Jakarta, wapresri.go.id – Inti dari kemajuan adalah nilai tambah, yang didasari oleh pendidikan dan inovasi. Oleh karena itu, Pemerintah Indonesia berupaya meningkatkan alokasi dana pendidikan. Diharapkan, diaspora Indonesia yang telah memanfaatkan pendidikan tersebut dapat menciptakan banyak inovasi dan budaya yang diakui dunia.

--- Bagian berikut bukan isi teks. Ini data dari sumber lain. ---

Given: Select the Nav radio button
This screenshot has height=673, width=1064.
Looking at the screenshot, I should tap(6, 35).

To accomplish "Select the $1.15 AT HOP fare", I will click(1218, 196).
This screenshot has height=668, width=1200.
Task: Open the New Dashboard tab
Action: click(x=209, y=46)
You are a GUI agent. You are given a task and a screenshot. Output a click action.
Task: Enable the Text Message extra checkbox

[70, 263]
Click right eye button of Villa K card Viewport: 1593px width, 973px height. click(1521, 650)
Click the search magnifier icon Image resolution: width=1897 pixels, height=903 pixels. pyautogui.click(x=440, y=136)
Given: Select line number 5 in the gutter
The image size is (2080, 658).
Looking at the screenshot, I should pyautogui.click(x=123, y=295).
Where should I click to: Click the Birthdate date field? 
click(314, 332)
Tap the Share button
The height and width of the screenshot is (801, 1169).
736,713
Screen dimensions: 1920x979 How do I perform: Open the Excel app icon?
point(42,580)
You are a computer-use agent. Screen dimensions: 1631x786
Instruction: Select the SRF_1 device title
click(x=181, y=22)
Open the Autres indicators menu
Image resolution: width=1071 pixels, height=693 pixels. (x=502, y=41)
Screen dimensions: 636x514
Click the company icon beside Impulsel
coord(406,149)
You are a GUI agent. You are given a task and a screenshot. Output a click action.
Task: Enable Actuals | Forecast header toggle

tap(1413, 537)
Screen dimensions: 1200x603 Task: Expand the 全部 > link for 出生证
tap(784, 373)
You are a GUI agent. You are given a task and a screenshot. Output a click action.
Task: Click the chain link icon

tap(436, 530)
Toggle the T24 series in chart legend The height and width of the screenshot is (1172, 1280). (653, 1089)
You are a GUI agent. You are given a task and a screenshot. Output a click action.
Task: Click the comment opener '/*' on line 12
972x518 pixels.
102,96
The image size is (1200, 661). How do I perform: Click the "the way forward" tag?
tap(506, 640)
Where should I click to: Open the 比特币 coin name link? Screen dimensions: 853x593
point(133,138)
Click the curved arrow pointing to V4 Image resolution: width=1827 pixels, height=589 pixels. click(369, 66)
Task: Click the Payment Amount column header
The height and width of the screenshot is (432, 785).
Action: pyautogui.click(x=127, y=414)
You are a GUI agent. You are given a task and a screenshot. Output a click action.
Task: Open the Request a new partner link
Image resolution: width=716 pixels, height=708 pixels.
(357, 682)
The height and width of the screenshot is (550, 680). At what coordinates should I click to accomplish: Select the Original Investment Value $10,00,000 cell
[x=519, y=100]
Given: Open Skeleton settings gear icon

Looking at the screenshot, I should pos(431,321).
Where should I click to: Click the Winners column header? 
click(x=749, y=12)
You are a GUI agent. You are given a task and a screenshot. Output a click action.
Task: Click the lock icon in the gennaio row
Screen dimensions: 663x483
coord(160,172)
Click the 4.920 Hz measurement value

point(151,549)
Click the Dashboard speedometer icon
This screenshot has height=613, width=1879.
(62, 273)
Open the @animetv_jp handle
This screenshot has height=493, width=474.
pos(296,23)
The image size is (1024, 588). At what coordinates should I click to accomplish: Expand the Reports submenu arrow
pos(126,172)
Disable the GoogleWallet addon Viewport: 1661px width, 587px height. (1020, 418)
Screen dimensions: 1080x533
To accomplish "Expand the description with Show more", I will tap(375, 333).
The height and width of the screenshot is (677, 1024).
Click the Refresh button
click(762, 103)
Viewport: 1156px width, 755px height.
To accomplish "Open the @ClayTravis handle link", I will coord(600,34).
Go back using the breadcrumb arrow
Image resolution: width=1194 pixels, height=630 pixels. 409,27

“Tidak banyak negara yang telah mengalokasikan anggaran sebesar 20% untuk pendidikan, sedang Indonesia telah membuat [alokasi tersebut] dalam konstitusi. Hanya terdapat tiga negara di dunia ini yang menganggarkan alokasi besar untuk pendidikan seperti Taiwan, dan salah satu negara Amerika Selatan,” ujar Wakil Presiden (Wapres) Jusuf Kalla ketika membuka Simposium Cendekia Kelas Dunia (SCKD) Tahun 2019, di Auditorium Kantor Wakil Presiden, Jl. Medan Merdeka Utara No.15, Jakarta, Senin (19/8/2019).

Lebih jauh Wapres mengungkapkan Pemerintah Indonesia telah mengalokasikan dana cukup besar melalui program beasiswa Lembaga Pengelola Dana Pendidikan (LPDP) yang diperuntukkan bagi masyarakat yang memenuhi syarat untuk belajar di 100 universitas terbaik di dunia.

“Alokasi anggaran tahun 2019 sudah mencapai 30 triliun dan tahun depan akan menjadi 50 triliun. Pemerintah akan terus menambahkan alokasi dana untuk mendukung generasi muda belajar dengan biaya penuh dari Pemerintah,” paparnya.

Terkait inovasi, Wapres menekankan, merupakan hal yang sangat dibutuhkan terutama menghadapi dunia saat ini yang penuh dengan persaingan dan ketidakpastian. Ia pun mencontohkan inovasi Republik Rakyat Tiongkok (RRT) yang menjadi pengakuan dunia.

“Banyak negara kewalahan dari persaingan (RRT) termasuk Amerika, sehingga membuat peraturan untuk menghadapi Tiongkok. Sebagian besar barang yang beredar made in China, artinya Tiongkok berhasil mengembangkan industri dari agraris ke industri hebat di dunia ini,” ungkapnya.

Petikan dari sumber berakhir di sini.